= TASK PROMPT =
Using the data below, restate exactly every line from the one with "1568x753 pixels. At" up to and including the one with "How do I perform: Open". No picture belongs in it.

= RECORDS PROVIDED =
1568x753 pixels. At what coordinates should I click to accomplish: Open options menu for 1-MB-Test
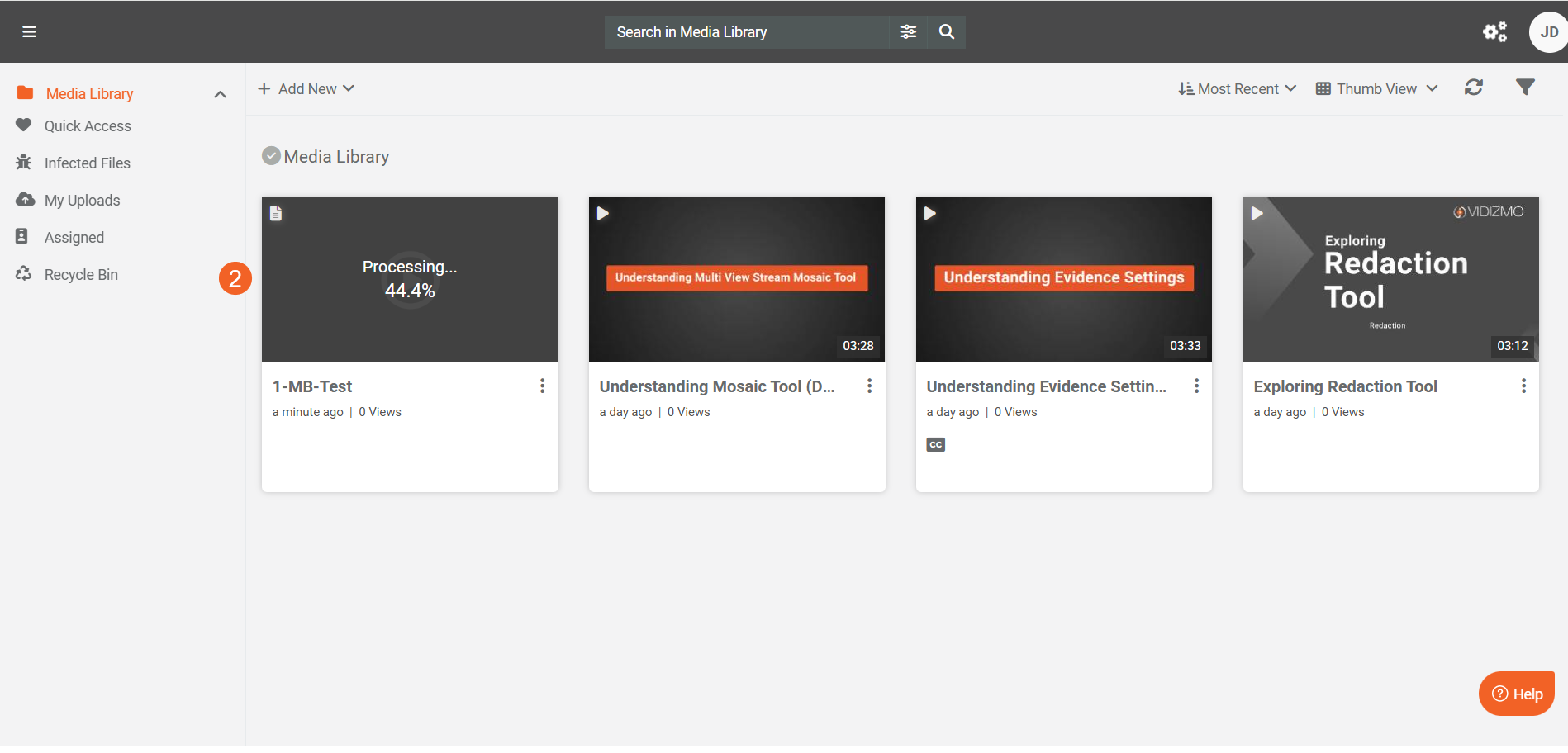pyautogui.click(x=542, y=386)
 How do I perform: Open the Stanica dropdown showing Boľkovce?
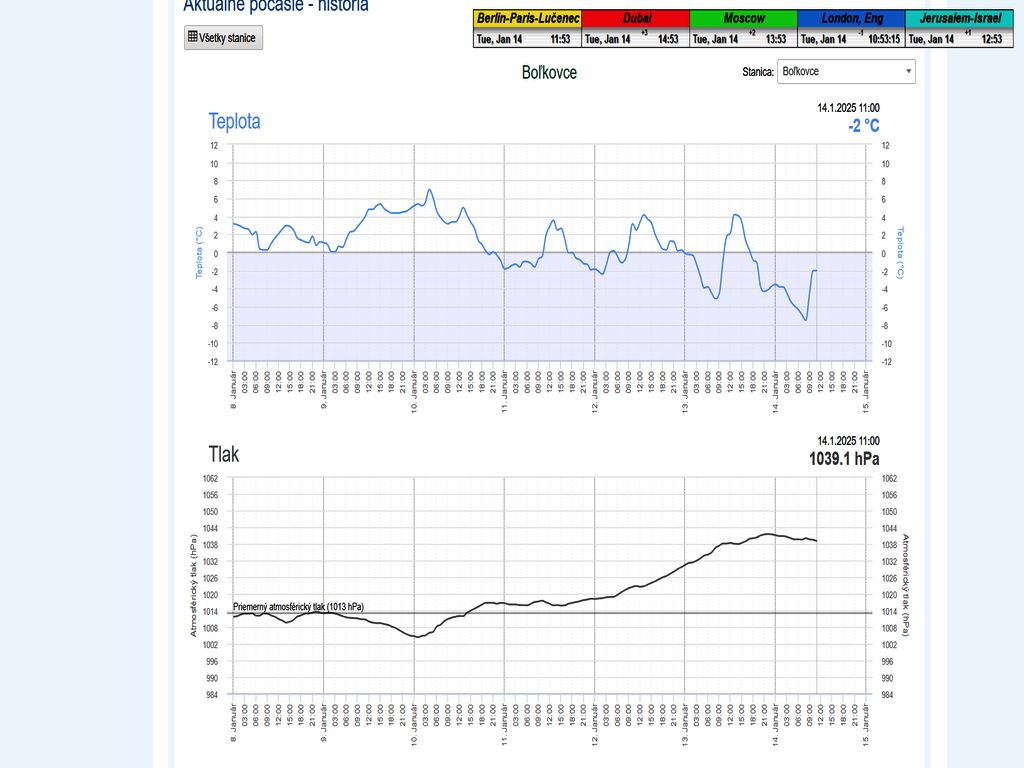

==

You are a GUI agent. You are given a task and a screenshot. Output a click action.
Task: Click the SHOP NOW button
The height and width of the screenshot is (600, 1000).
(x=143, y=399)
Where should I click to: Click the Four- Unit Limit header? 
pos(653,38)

= SOLUTION TO THE PROBLEM =
1568x753 pixels. At what coordinates should I click to accomplish: Open options menu for 1-MB-Test
pyautogui.click(x=542, y=386)
 How do I perform: Open the Stanica dropdown showing Boľkovce?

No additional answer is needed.